BEGIN
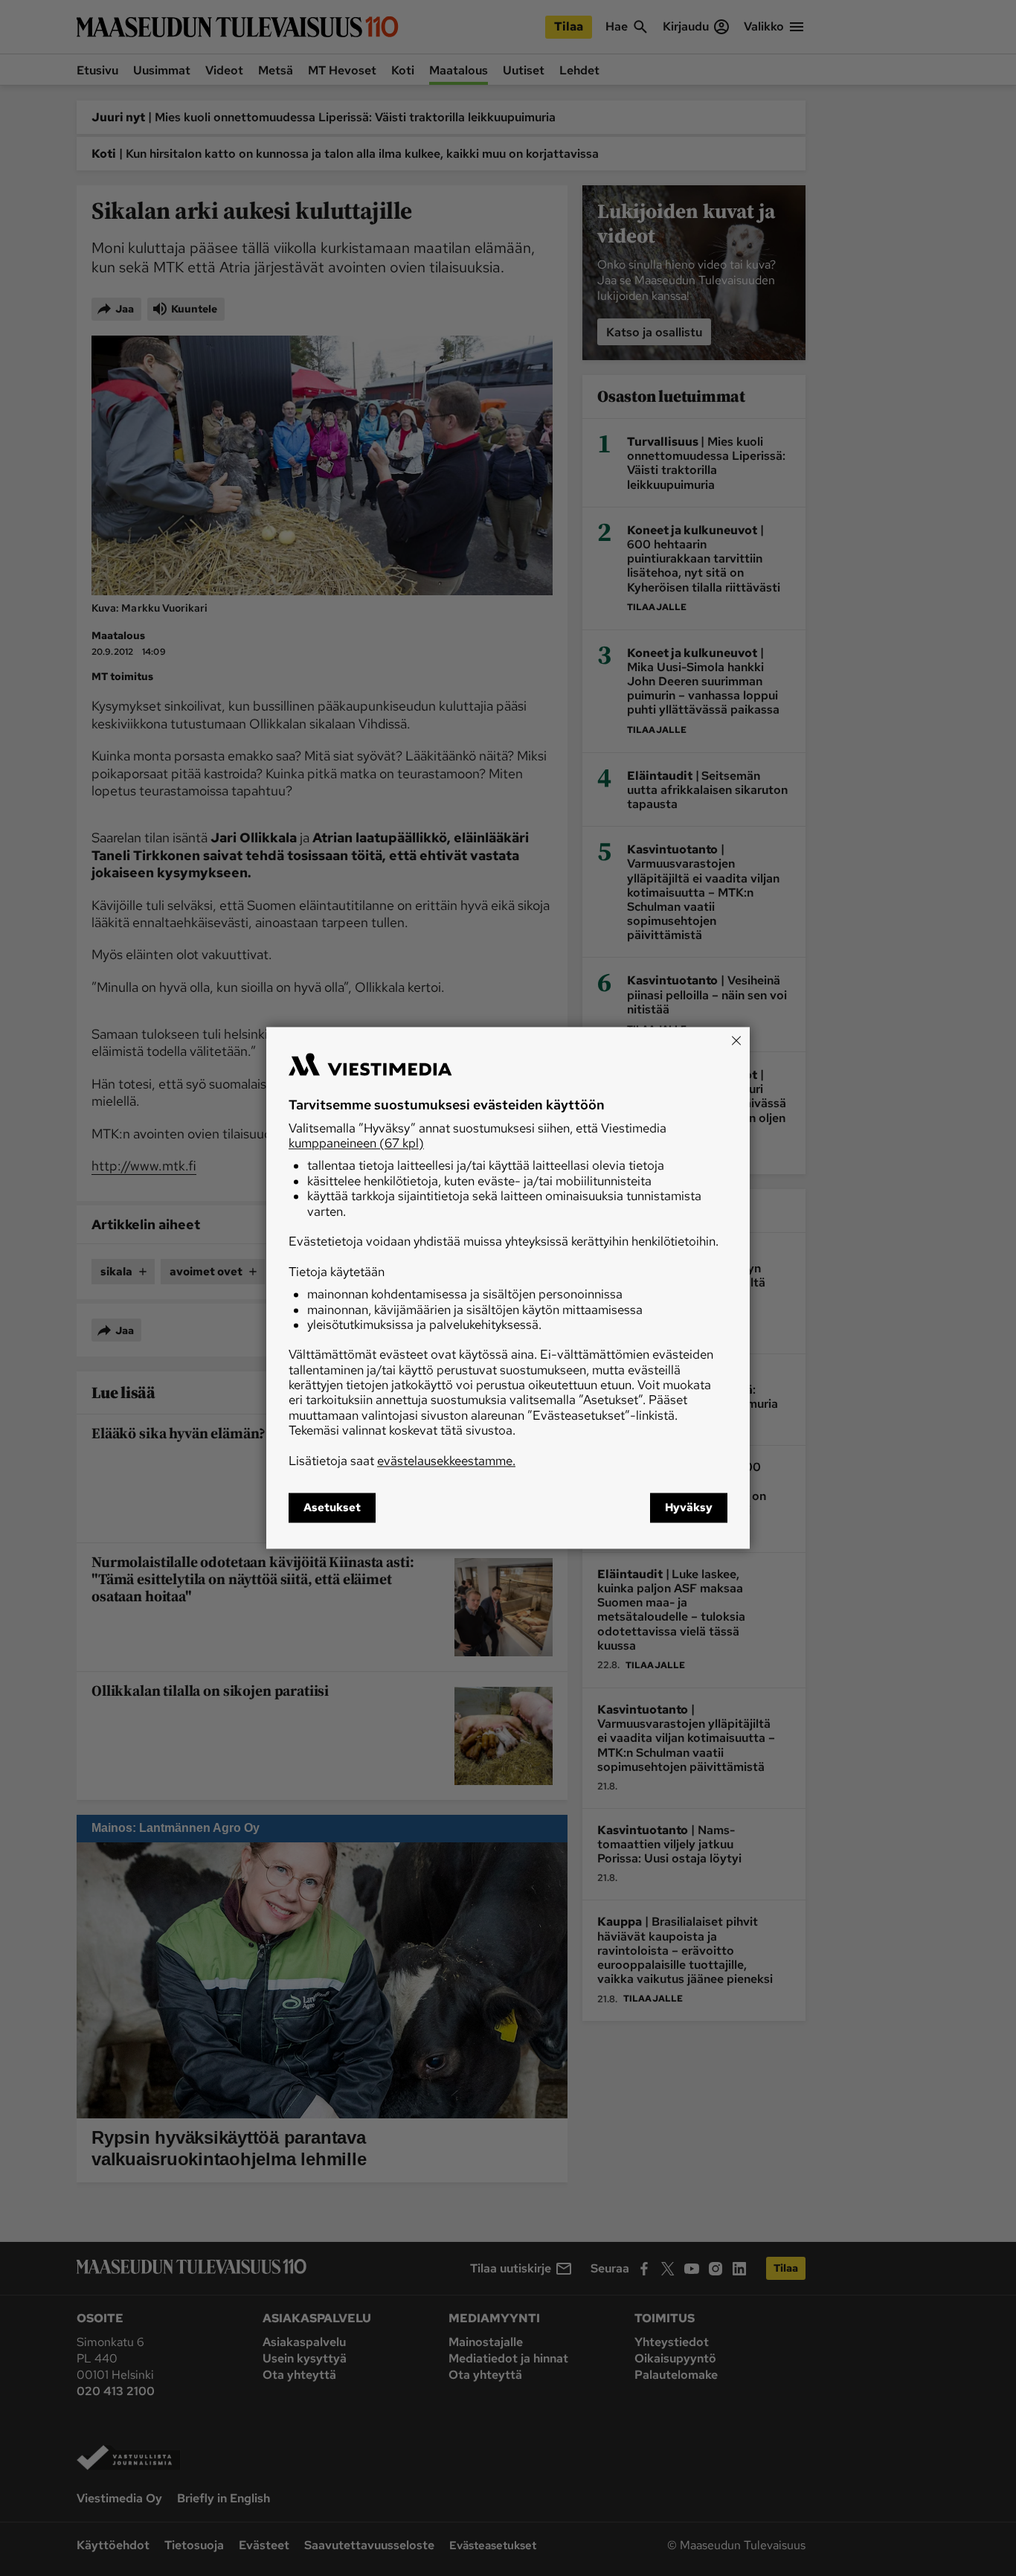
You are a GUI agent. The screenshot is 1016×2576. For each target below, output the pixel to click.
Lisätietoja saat (402, 1460)
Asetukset (332, 1508)
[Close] (736, 1040)
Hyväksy (689, 1508)
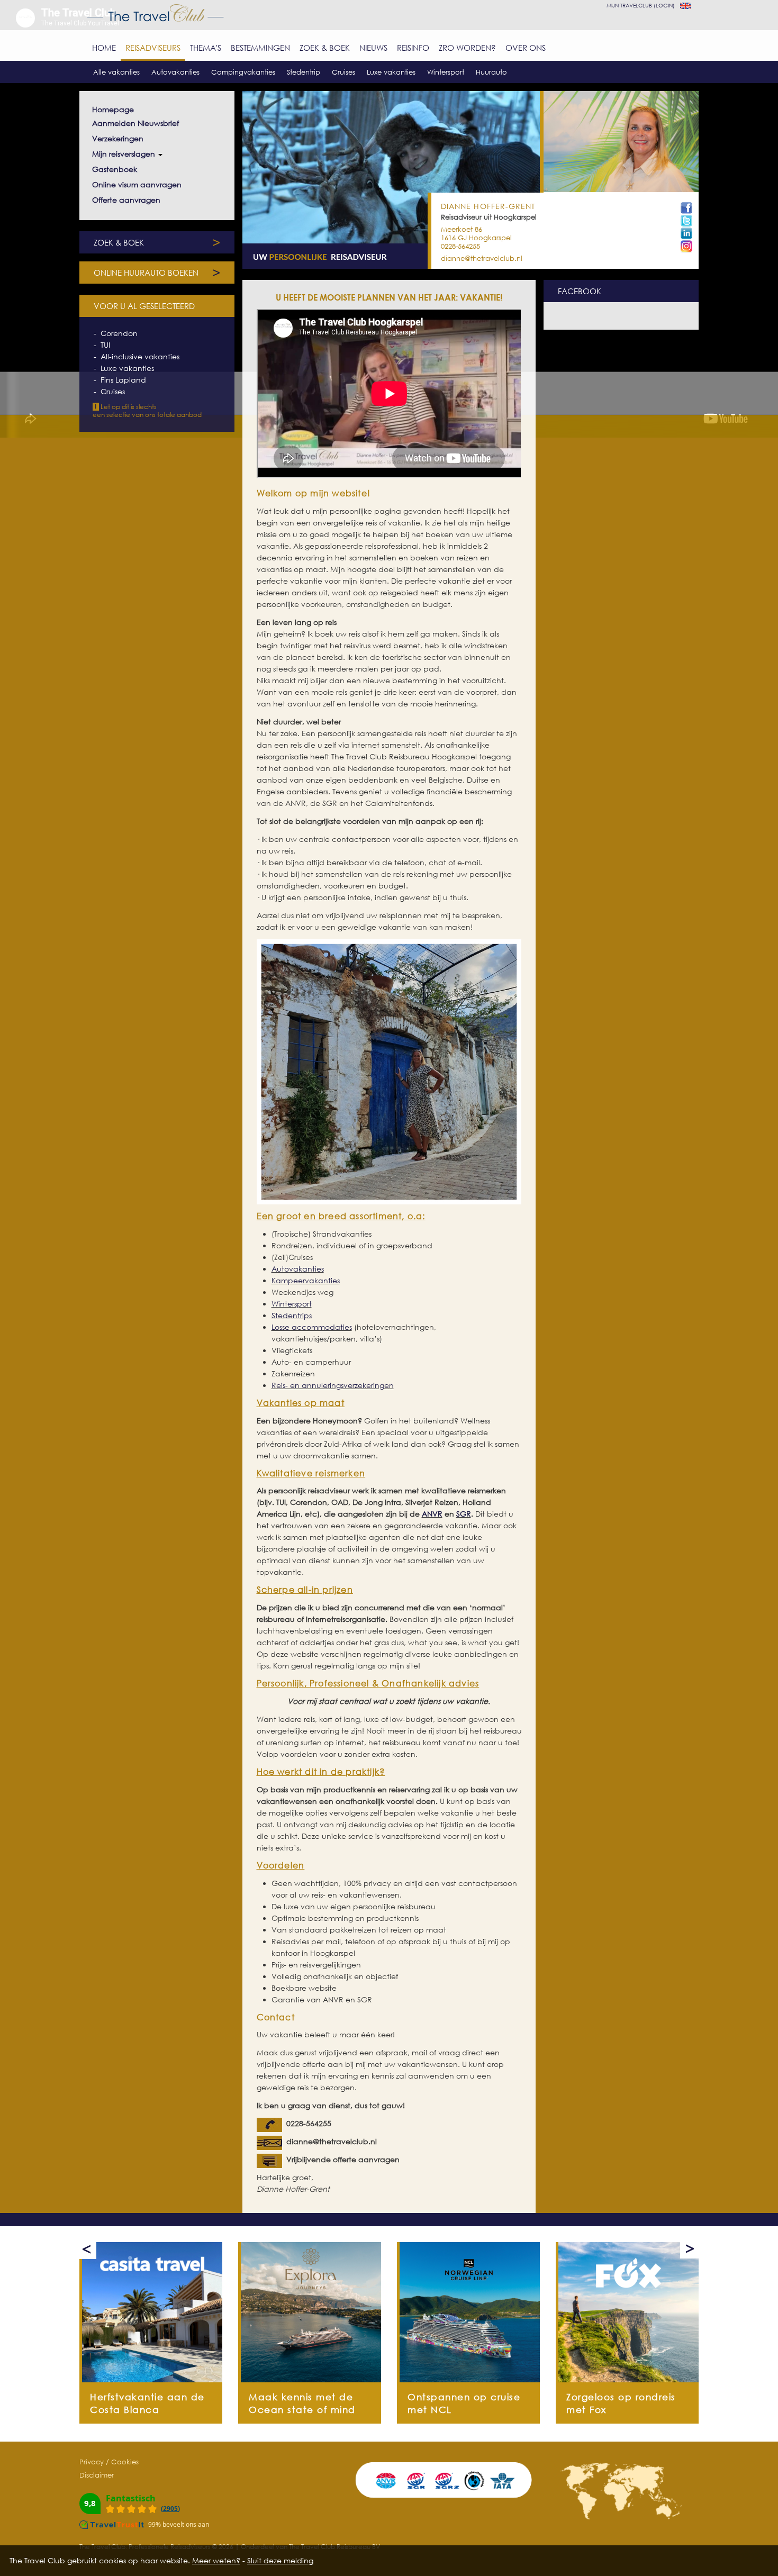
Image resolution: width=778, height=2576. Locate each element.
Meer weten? (216, 2560)
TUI (105, 344)
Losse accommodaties (312, 1326)
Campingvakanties (243, 72)
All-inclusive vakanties (140, 356)
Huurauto (491, 72)
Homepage (113, 109)
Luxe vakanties (391, 72)
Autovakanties (175, 72)
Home (104, 47)
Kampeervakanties (306, 1280)
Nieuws (373, 47)
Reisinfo (413, 47)
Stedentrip (303, 72)
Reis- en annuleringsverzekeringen (333, 1385)
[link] (152, 2312)
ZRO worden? (467, 47)
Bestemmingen (260, 47)
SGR (463, 1513)
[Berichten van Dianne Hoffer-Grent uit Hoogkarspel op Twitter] (686, 221)
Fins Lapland (123, 379)
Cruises (343, 72)
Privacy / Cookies (109, 2461)
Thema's (205, 47)
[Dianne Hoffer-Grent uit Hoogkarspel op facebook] (686, 208)
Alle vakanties (116, 72)
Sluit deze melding (280, 2560)
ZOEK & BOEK (157, 242)
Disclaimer (96, 2475)
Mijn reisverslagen (124, 153)
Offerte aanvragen (126, 199)
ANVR (432, 1513)
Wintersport (445, 72)
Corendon (119, 333)
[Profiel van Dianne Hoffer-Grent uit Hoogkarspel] (686, 234)
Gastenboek (114, 169)
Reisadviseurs (152, 47)
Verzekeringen (117, 138)
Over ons (525, 47)
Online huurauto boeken (157, 272)
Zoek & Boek (325, 47)
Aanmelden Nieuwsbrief (135, 123)
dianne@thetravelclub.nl (481, 258)
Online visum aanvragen (137, 184)
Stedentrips (292, 1315)
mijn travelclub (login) (641, 5)
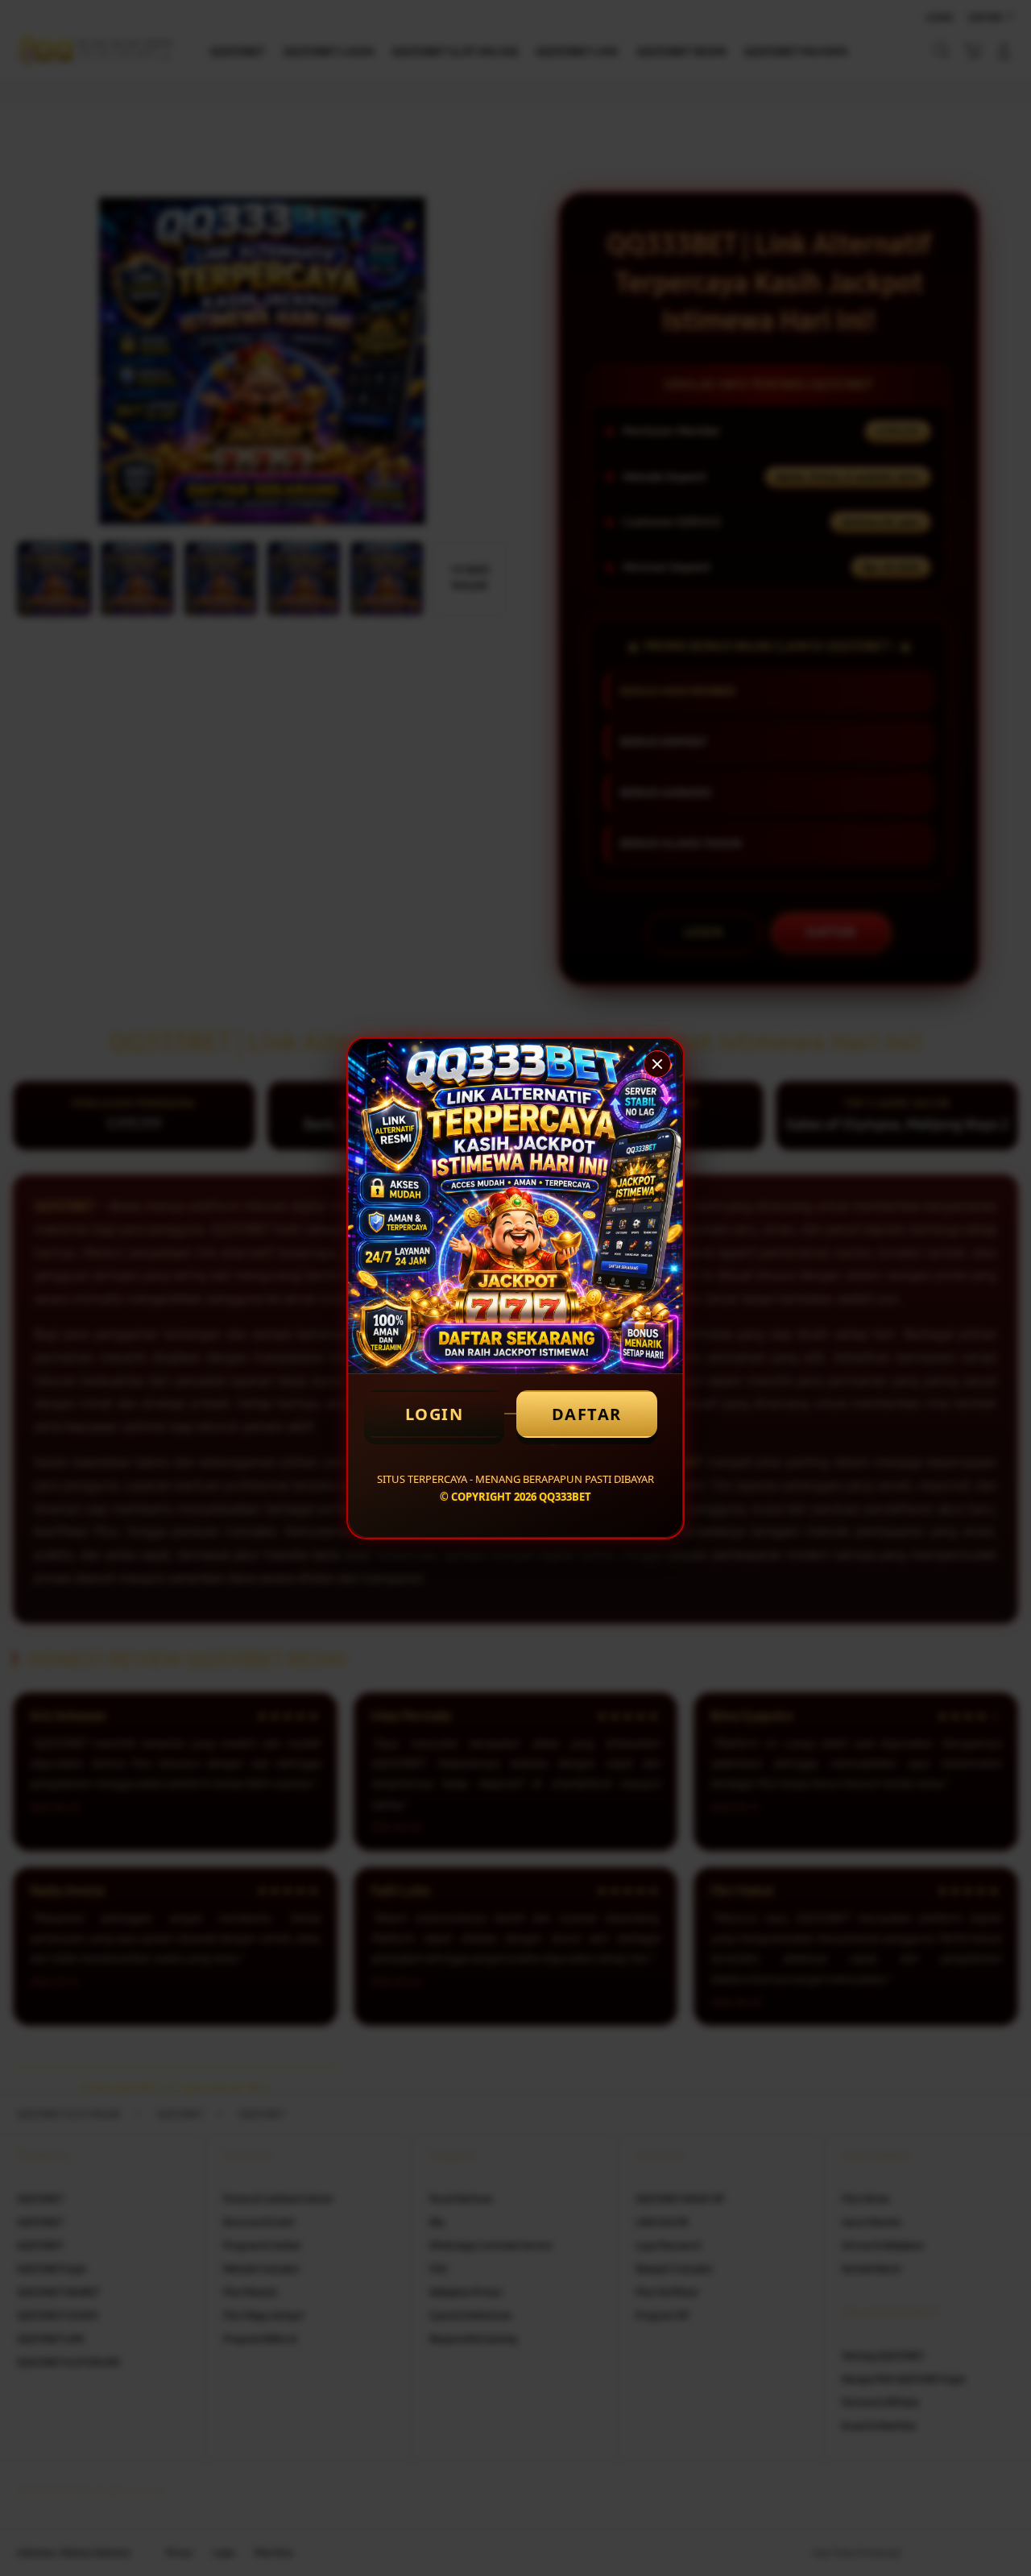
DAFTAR (587, 1414)
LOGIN (434, 1414)
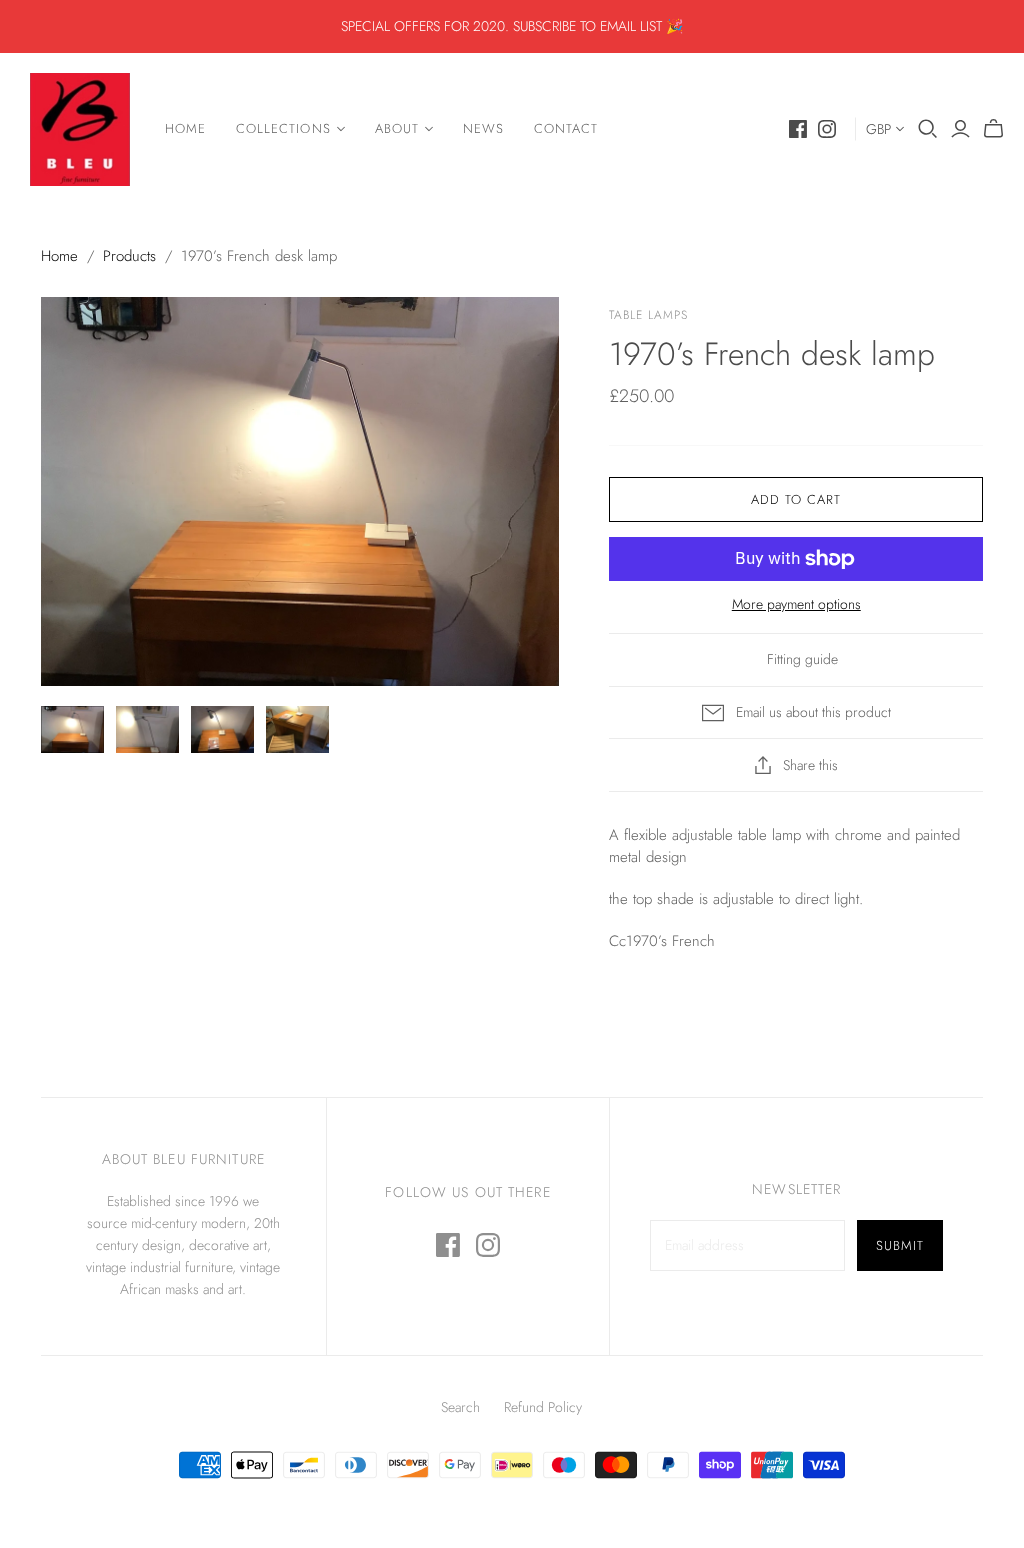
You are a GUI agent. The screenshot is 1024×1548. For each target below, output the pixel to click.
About (397, 128)
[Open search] (928, 129)
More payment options (796, 604)
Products (129, 256)
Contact (566, 128)
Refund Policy (543, 1407)
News (483, 128)
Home (185, 128)
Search (460, 1407)
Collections (283, 128)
END
Aim of the task ::
The stretch to restate runs from the line above containing "Aanmelden Nieuwsbrief (135, 123)" through the line containing "You are a GUI agent. The screenshot is 1024×1548.". Copy it word for word, ends included, without pictures.

Finished task ::
Aanmelden Nieuwsbrief (135, 123)
dianne@thetravelclub.nl (481, 258)
Online visum aanvragen (137, 184)
Stedentrips (292, 1315)
mijn travelclub (login) (641, 5)
DAFTAR (587, 1414)
LOGIN (434, 1414)
You are a GUI agent. The screenshot is 1024×1548. For each target below, output the pixel to click.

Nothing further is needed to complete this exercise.